In June, the campaign will include a Tiki-Tok game filter where users move around the screen, holding colorful bandages on their faces, and which Welly has partnered with big mommy and me accounts. @greyandmama To spread the word. The playful and interactive Tiki Talk First Aid has garnered over 35 million views so far.


Tell me you’re a competitor without telling me???? Have you played the @Welly Be Welly game?! #Good partner #Welcome

Electronics 194 – Ashe and Spencer

Since its inception, restructuring issues such as “happy accidents” and reshaping the first aid industry. Wound centered Language is a pillar of Welly’s branding. From day one, the company has “focused on delivering an exciting message about healing,” said Laura Conlon, Welly’s vice president of marketing and e-commerce. Fast company. The evidence is everywhere, and the cutting banks are found in all the remnants of the “Jencho adventure lifestyle as a weight loss.”

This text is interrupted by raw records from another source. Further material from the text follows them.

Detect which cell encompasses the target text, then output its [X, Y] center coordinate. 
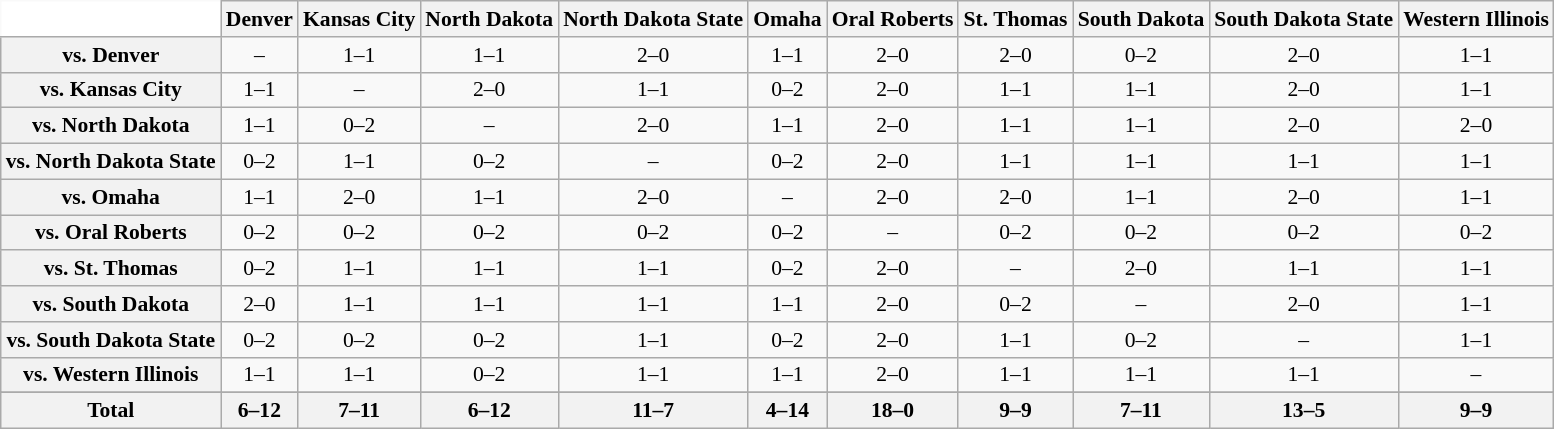
South Dakota [1142, 19]
vs. Oral Roberts [111, 233]
vs. South Dakota [111, 304]
vs. Denver [111, 55]
Omaha [787, 19]
4–14 [787, 411]
St. Thomas [1015, 19]
Western Illinois [1476, 19]
vs. Omaha [111, 197]
South Dakota State [1304, 19]
Denver [260, 19]
Oral Roberts [893, 19]
vs. North Dakota [111, 126]
North Dakota State [653, 19]
North Dakota [489, 19]
vs. North Dakota State [111, 162]
vs. South Dakota State [111, 340]
13–5 [1304, 411]
18–0 [893, 411]
Kansas City [359, 19]
vs. St. Thomas [111, 269]
vs. Western Illinois [111, 375]
vs. Kansas City [111, 90]
Total [111, 411]
11–7 [653, 411]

“Consumers are smart—they do a lot of research when it comes to their health and wellness products,” Colon says. “Welly is focused on creating cultural conversations with our fans. First Aid, the focus on us, makes it much easier to find what you need, when you need it. For the upcoming brand expansion, many of our marketing efforts will focus on consumer education to find better alternatives to products they already use and trust, fun and easy to market.” They are, like our first aid line.